‘Health tax’ package readied

Filipinos would enjoy lower income tax rates by June next year if the Department of Finance (DOF) could immediately get the legislators’ nod for its first tax policy reform package.

When the first package is in place, the DOF will push what it calls the “health tax” package. It will be the second of six tax policy packages and is aimed at increasing taxes slapped on sweetened beverages and the “sin” tax rates on cigarettes and alcoholic drinks.

In a presentation at a forum or     ganized by the Senate Tax Study and Research Office Thursday, Finance Undersecretary Karl Kendrick T. Chua  said the “optimistic” target for the first tax reform package would be to have it passed in Congress by January next year. Deliberations are slated for October to December this year.

If passed in January 2017, the personal income tax and consumption tax package would be implemented by June next year.

However, under a “pessimistic” timeline, in which congressional deliberations would be held from November this year until April next year, the bill would likely be passed by June 2017. This would make the tax package effective in January 2018.

A note on the presentation stated that “per the Senate majority leader, the bill will likely be passed in March 2017.”

From four main packages initially, the Duterte administration’s tax policy reform program would now have six packages. The proposed bill for the first package was already submitted to both houses of Congress last Monday.

The first of the six tax policy packages would adjust tax brackets to correct “income creeping”; reduce the maximum personal income tax rate to 25 percent over time, save for the “ultra rich” who would be slapped a higher 35 percent from 32 percent at present, and the shift to a simpler modified gross system.

The DOF intends to offset the revenue losses arising from the lowering of personal income taxes, estimated at P180.3 billion by 2019,  by expanding the VAT base by limiting exemptions to raw food, education and health products and services; increasing the excise slapped on all oil products and indexing them to inflation, and jacking up the excise tax on automobiles. The said measures were seen to generate P377.3 billion in revenue.

The government stands to generate a net revenue gain of P197 billion from the first package by 2019.

The DOF was eyeing targeted programs similar to the existing conditional cash transfer program to shield the poor and vulnerable to higher consumption taxes, which would bring about higher prices of goods.

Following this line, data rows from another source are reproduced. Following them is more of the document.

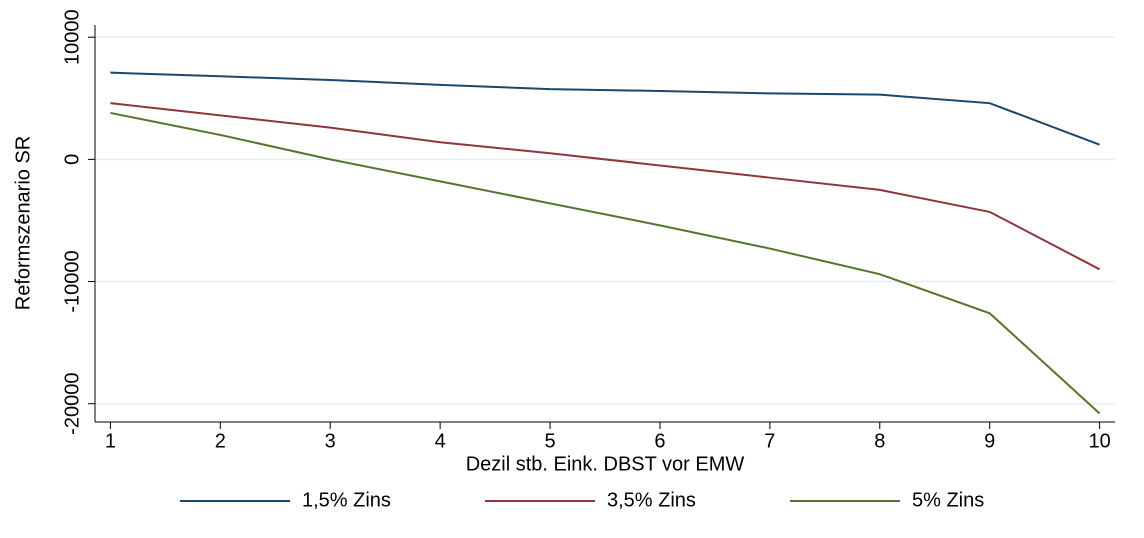 The width and height of the screenshot is (1144, 538). Describe the element at coordinates (652, 500) in the screenshot. I see `legend-label: 3,5% Zins` at that location.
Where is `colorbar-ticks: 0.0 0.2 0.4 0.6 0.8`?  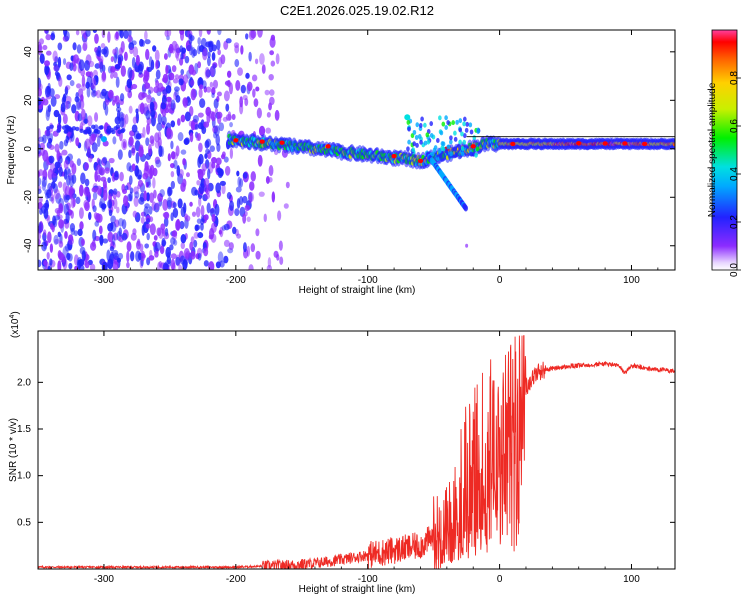 colorbar-ticks: 0.0 0.2 0.4 0.6 0.8 is located at coordinates (735, 174).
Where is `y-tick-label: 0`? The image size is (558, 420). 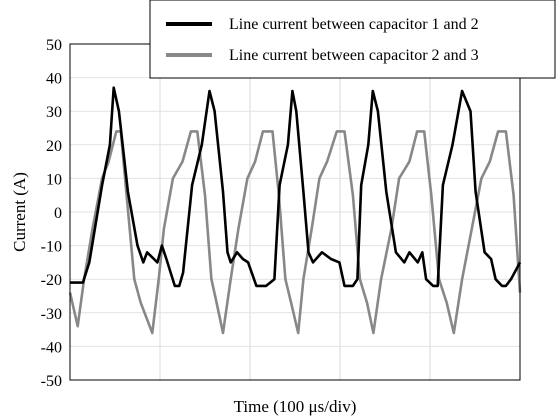 y-tick-label: 0 is located at coordinates (58, 214).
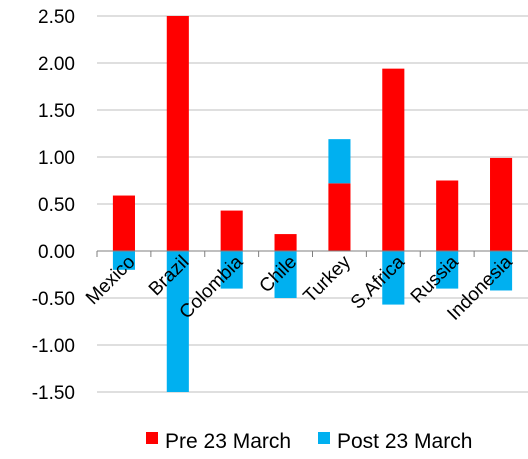  What do you see at coordinates (324, 438) in the screenshot?
I see `legend-swatch-post` at bounding box center [324, 438].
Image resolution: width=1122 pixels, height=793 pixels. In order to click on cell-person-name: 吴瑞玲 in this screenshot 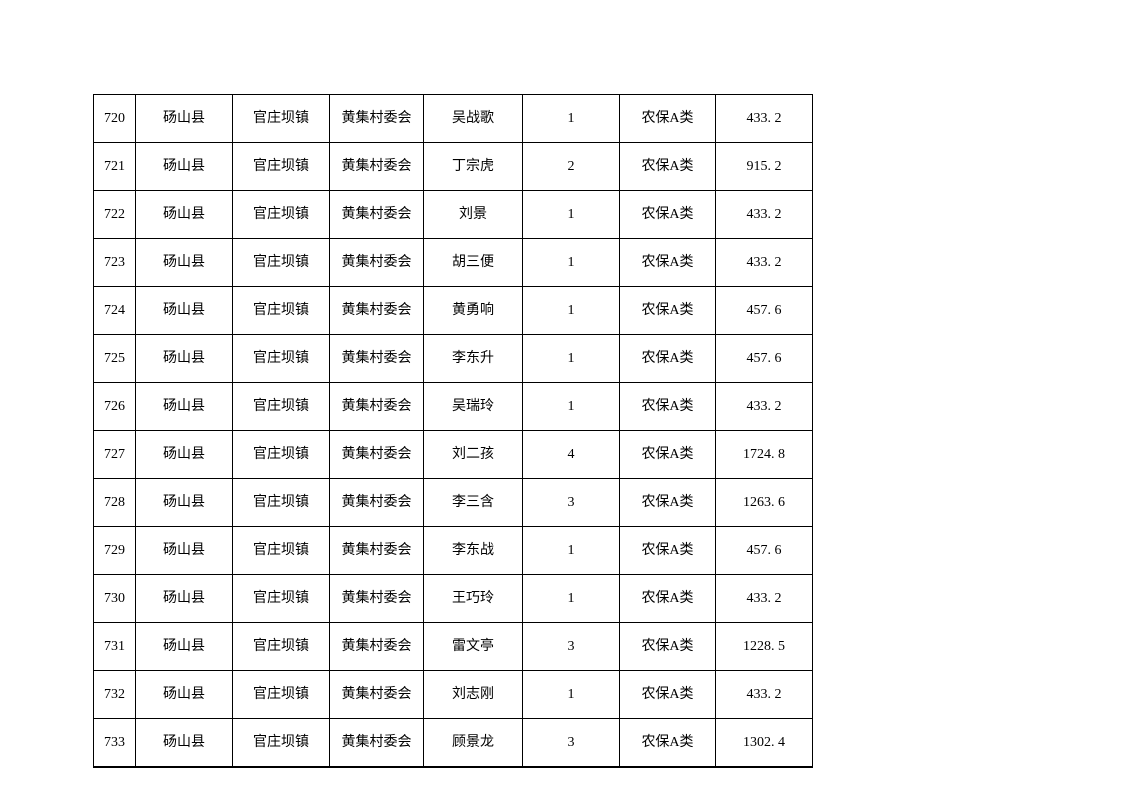, I will do `click(473, 406)`.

The first package would also include tax administration reform measures, such as a legislation to relax the bank secrecy laws for tax fraud cases and the inclusion of tax evasion as a predicate crime to money laundering.

The second package, which Chua said would likely be introduced in 2018 or after the Sin Tax Reform Law matures next year, would levy taxes on sweetened drinks and further increase the excise taxes on alcohol and tobacco products.

The “health tax” package, according to the DOF,  would generate P120.4 billion in revenue for the government by 2019—P71.7 billion from alcohol and tobacco, and P48.7 billion from sweetened beverages.

Under Republic Act 10351, which the government is set to review before the end of the year, sin tax rates were supposed to rise by an increment of 4 percent yearly starting 2018, following the implementation of unitary rates next year.

But Chua said the 4-percent annual increment was deemed “too low.”

A DOF source had said that in the case of tobacco products, from the uniform excise tax of P30 per pack in 2017, the department was eyeing a higher P37 a pack by 2018, as recommended by the World Health Organization.

Finance Secretary Carlos G. Dominguez III had said the DOF was eyeing to impose a P10 per liter excise on sugar-sweetened beverages, whether in liquid or powdered form.

It would cover soft drinks, soda pop, energy drinks and sweetened tea and coffee.

An earlier draft of the DOF’s tax policy reform proposal also showed the plan to levy a P5 per kilo excise tax on sugary products, including domestic raw sugar, refined sugar and imported sugar and sugar substitutes. This is expected to result in fresh revenue of about P18.1 billion. This proposal is no longer included in the latest tax reform proposal.

The four other tax packages include those on corporate income tax and incentives; property tax; capital income tax; and other taxes (carbon tax, “fatty” food tax, lottery and casino tax, as well as mining tax), eyed for passage in the next two years.

By 2019, these six tax policy reform packages would result in losses of P219.6 billion to be offset by P589.5 billion in gains, bringing the net revenue impact of P375.2 billion.